The case for reference models

From filmstandards.org

From the TC 372 Workshop Compendium

Do we talk about the same thing?

Naming a data element may appear sufficient in order to give it a meaning. While this may be true for personal databases, it clearly isn't as soon as people from different backgrounds want to share the information.


Country-vs-country.png

Both statements on the left appear to be correct when viewed independently from each other.

Let's assume that the first statement is from a database of documentaries for educational purposes. Most users of this database will be more interested in where the film was shot, rather than in where it was produced.

The second statement is what we would expect from a general filmographic database where films are usually associated with a production country.

Penguins-2.png

Apparently we have to consider two locations: one for shooting and one for production.

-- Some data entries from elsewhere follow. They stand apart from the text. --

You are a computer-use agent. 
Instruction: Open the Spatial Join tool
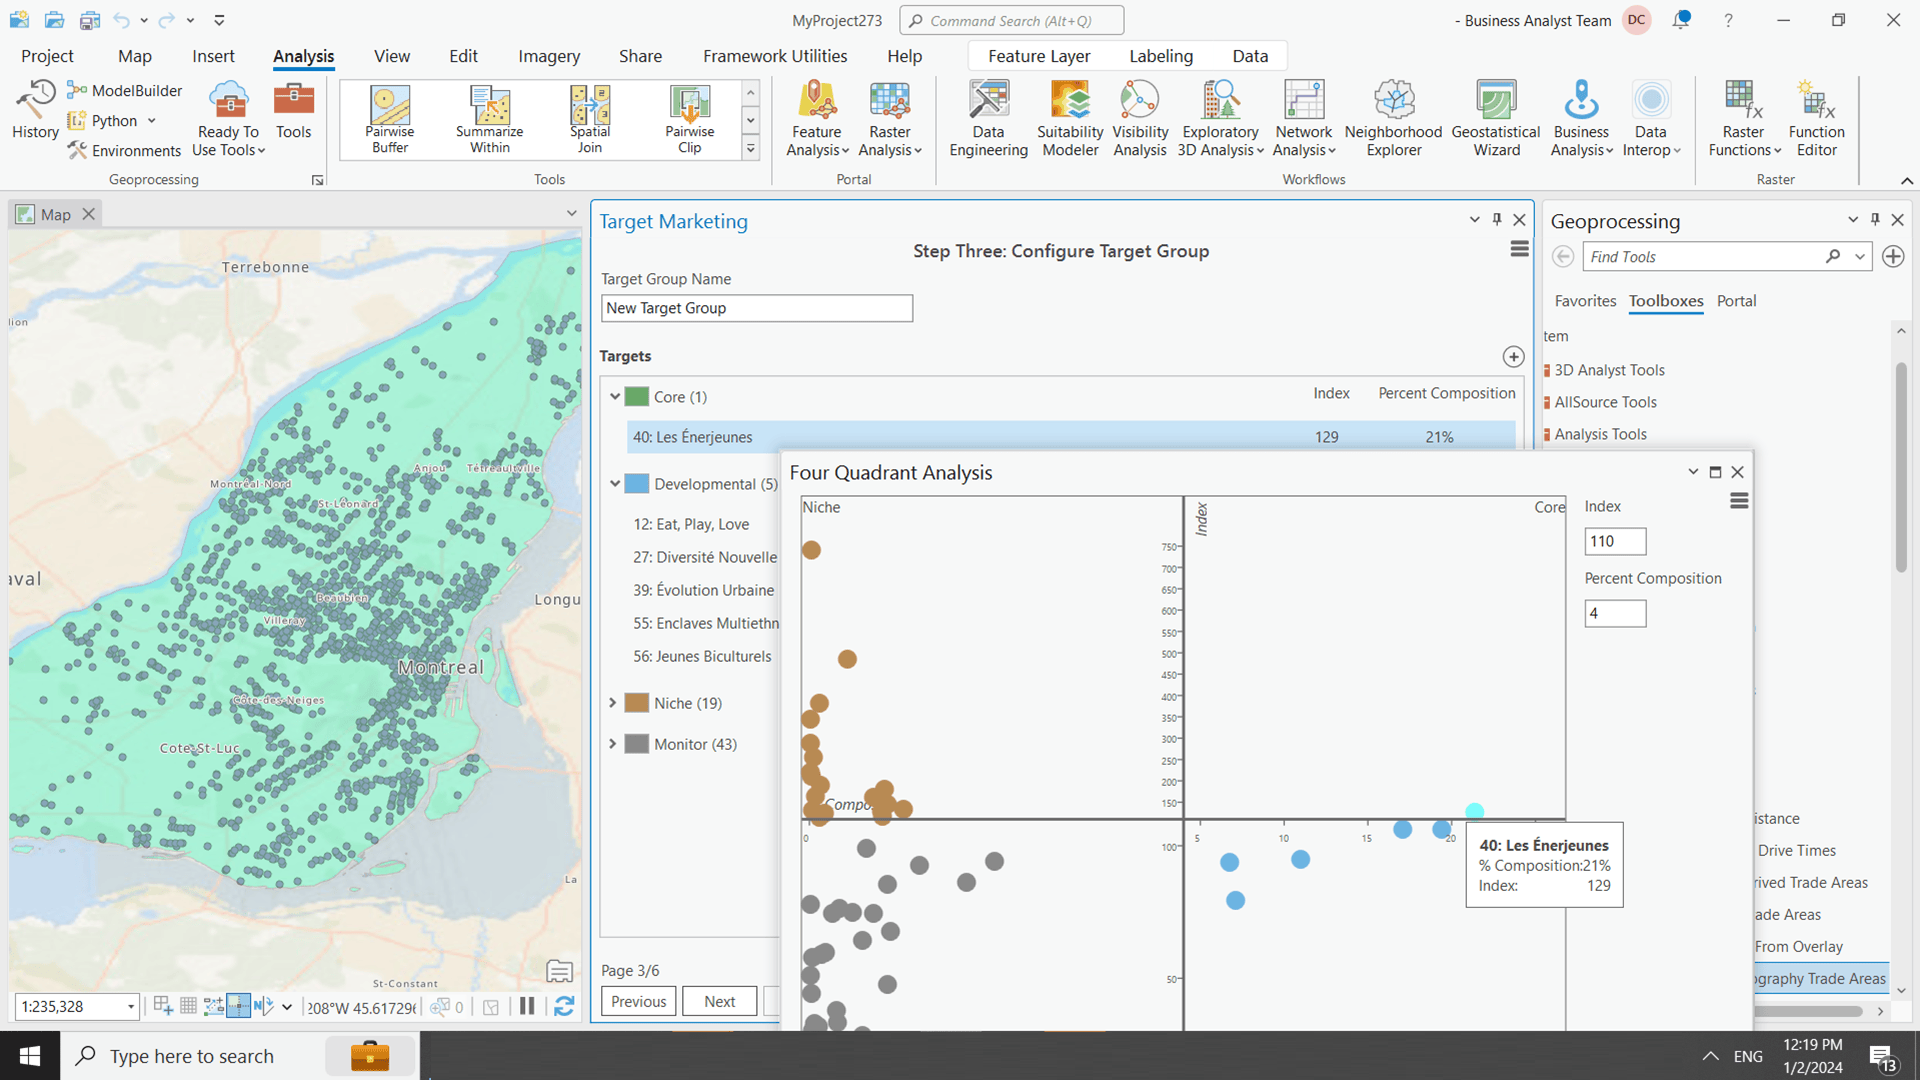(x=589, y=117)
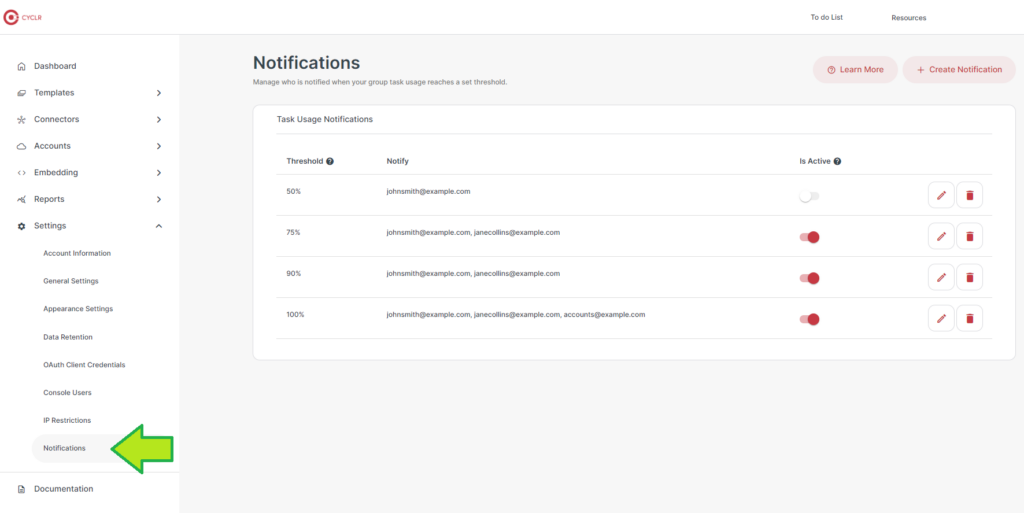1024x513 pixels.
Task: Click the CYCLR logo icon
Action: [x=11, y=18]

Then, "let's add another field".

In fact, having fifty or more columns (fields) in a table is not uncommon in do-it-yourself databases. Most of these columns have accumulated over time by "let's add another field"

Penguins-3.png

We now learn that the film was originally released in France as La marche de l'empereur. Apparently, March of the penguins is a distribution title.

Unfortunaltely, we soon come across another distribution title, Marsz pingwinów.

"Add another field?"

Penguins-4.png

One data element per country of distribution clearly isn't workable.

After all: what does "Polish distribution title" refer to? The French original version, or a version adapted to the Polish market?

As long as we are cataloguing single copies in an archive, this question may be irrelevant. Once we start exchanging catalogue records with others, it can become an issue that needs to be resolved.

What-could-this-be.png

Asking what something is can easily lead us back to Adam and Eve (or to the beginning of the universe).

And, indeed, modern information science does relate things back to universal categories.

• • •

Clarifying the things to talk about

Metadata consists of statements about something. In this way, it is no different from ordinary discourse. Fruitful discourse requires a clear understanding of at least some basic concepts behind our words.

Porphyry.jpg

Defining classes of things by looking at how to distinguish them (finding the "differentiae") is an intellectual exercise since ancient times.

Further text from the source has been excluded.